** Text passage follows **

Symantec met analysts' revenue estimates with its third-quarter results yesterday although the firm continues to wrestle with integration problems in the aftermath of its Veritas acquisition. (See Symantec Reports Q3 Results and Symantec, Veritas Complete Merger.)
The ongoing problems with the vendor's Veritas line were not exactly out of the blue. Earlier this month the vendor lowered its third-quarter guidance, citing poor sales of its Veritas products. (See Symantec Slips on Storage .)
On a GAAP basis, Symantec's revenues were up to $1.313 billion from $1.149 billion in the year-ago quarter, in line with analyst estimates. GAAP earnings per share were 12 cents on net income of $114 million, compared to 8 cents and $91 million in the same period last year.
On a non-GAAP basis, revenues were $1.324 billion, up 6 percent year over year, and earnings were 26 cents on net income of $248 million, down from $282 million. Analysts had estimated earnings of 25 cents.
Symantec's Data Center Management Group, which includes the Veritas product line, was a blot on the vendor's financials, with revenues declining 8 percent year over year to just over $336 million. "We're certainly not satisfied with our December quarter results," said CEO John Thompson on a conference call today.
The exec explained that Symantec was still ironing out problems with the group's sales model during the third quarter, which hurt revenues. "Historically, there had been a focus on new license sales," he said. "We're more focused on longer-term relationships with customers and building a payment stream over a longer period of time."
The Veritas complaint is now an all-too-familiar one. Symantec has had a tough time living up to its forecasts since the $13.5 billion acquisition closed in July 2005. The vendor is now looking to push deferred revenue from these products into future quarters. (See Symantec & Veritas: It's a Deal, Symantec Slips in Europe, and An Off Quarter for Symantec.) "It will take us probably two or three quarters to work this through the system," said Thompson. "Then we will get to a stready run-rate."

** End of Text passage **
** Available data follows **

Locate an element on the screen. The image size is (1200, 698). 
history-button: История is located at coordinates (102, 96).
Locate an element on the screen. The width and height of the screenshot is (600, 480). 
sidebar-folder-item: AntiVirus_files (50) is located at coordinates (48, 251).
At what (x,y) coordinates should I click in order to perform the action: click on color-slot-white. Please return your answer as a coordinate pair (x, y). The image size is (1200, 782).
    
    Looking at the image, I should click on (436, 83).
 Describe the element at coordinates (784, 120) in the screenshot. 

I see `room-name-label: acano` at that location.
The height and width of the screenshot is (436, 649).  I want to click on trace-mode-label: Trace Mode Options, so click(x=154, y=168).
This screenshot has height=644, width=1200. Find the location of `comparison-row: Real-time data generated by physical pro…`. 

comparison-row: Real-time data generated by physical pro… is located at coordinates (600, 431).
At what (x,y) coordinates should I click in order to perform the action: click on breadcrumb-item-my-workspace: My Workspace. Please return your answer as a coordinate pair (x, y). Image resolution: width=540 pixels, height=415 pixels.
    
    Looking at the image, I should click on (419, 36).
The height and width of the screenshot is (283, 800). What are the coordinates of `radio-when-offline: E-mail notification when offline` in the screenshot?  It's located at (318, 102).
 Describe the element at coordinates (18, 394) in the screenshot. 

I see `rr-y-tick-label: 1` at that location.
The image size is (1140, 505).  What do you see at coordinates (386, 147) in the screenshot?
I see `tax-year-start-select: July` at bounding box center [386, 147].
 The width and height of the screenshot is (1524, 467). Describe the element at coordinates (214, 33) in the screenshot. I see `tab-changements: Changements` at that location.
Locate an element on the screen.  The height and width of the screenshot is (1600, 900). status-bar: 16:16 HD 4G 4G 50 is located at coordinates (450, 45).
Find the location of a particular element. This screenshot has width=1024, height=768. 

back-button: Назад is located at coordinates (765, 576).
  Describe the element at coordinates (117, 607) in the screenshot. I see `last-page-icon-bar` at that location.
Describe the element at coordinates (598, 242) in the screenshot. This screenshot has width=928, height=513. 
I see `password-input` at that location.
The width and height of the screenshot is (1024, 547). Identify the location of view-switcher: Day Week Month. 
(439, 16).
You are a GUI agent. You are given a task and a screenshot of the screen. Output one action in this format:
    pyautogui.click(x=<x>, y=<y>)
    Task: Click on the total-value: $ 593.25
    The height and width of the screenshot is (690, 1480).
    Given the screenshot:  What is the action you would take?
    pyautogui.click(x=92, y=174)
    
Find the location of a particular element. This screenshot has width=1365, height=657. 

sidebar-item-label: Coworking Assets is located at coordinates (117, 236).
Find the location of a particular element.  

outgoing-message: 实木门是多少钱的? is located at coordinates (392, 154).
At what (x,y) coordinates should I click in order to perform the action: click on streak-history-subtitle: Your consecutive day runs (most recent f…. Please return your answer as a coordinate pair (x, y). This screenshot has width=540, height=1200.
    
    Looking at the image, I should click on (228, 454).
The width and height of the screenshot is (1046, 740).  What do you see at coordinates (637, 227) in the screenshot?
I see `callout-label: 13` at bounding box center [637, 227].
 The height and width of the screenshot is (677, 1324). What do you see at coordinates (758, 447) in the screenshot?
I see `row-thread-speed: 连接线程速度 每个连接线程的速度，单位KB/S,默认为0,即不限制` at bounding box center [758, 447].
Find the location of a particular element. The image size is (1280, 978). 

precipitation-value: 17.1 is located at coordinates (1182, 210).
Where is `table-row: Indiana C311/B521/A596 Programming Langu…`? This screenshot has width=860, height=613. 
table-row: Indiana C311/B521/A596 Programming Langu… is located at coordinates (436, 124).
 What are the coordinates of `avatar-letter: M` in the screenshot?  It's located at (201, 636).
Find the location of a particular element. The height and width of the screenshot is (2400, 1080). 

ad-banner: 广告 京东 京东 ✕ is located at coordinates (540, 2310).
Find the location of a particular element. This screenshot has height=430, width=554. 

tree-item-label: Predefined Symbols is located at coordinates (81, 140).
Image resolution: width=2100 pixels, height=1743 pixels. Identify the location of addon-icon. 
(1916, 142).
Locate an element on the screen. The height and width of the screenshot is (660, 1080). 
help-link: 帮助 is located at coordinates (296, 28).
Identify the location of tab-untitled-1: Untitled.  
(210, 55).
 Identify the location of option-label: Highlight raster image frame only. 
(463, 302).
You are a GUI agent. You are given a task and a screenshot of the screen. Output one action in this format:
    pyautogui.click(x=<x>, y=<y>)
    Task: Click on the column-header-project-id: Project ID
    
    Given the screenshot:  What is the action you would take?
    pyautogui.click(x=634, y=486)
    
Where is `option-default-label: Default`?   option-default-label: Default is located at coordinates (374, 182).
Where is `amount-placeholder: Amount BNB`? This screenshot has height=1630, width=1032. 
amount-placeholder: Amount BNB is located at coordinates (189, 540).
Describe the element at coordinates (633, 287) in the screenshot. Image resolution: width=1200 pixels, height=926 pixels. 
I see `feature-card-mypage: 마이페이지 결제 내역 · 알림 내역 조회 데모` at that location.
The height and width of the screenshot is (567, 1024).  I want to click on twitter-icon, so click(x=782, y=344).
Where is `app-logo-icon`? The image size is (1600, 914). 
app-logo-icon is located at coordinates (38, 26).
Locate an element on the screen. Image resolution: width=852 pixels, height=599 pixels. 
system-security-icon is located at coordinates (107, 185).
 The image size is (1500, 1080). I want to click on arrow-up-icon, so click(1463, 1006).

** End of Available data **

Assignment :: Write the next part of the news article on Symantec's third-quarter results, picking up after its final sentence.

Result for this exercise ::
Symantec's security products, which brought in revenues of $515 million, at least provided Thompson some respite from his ongoing Veritas hassles. "Our security and data management group posted its strongest quarter ever, growing 3 percent year over year," he said, highlighting particularly strong performance from the vendor's compliance, endpoint access control, and Enterprise Vault email archiving products.
News of Symantec's long-awaited security product, code-named "Hamlet," also cropped up during the conference call. The software, originally scheduled for launch early this year, will combine technology from the vendor's Sygate and WholeSecurity acquisitions as well as Symantec's current anti-virus offerings. (See Symantec Sets Out Roadmap, Symantec to Acquire Sygate, and Symantec Buys WholeSecurity .)
Oddly, Thompson claimed that the project is still on schedule, even though it won't be commercially available until the middle of this year. Initial feedback from beta customers, he added, has been positive.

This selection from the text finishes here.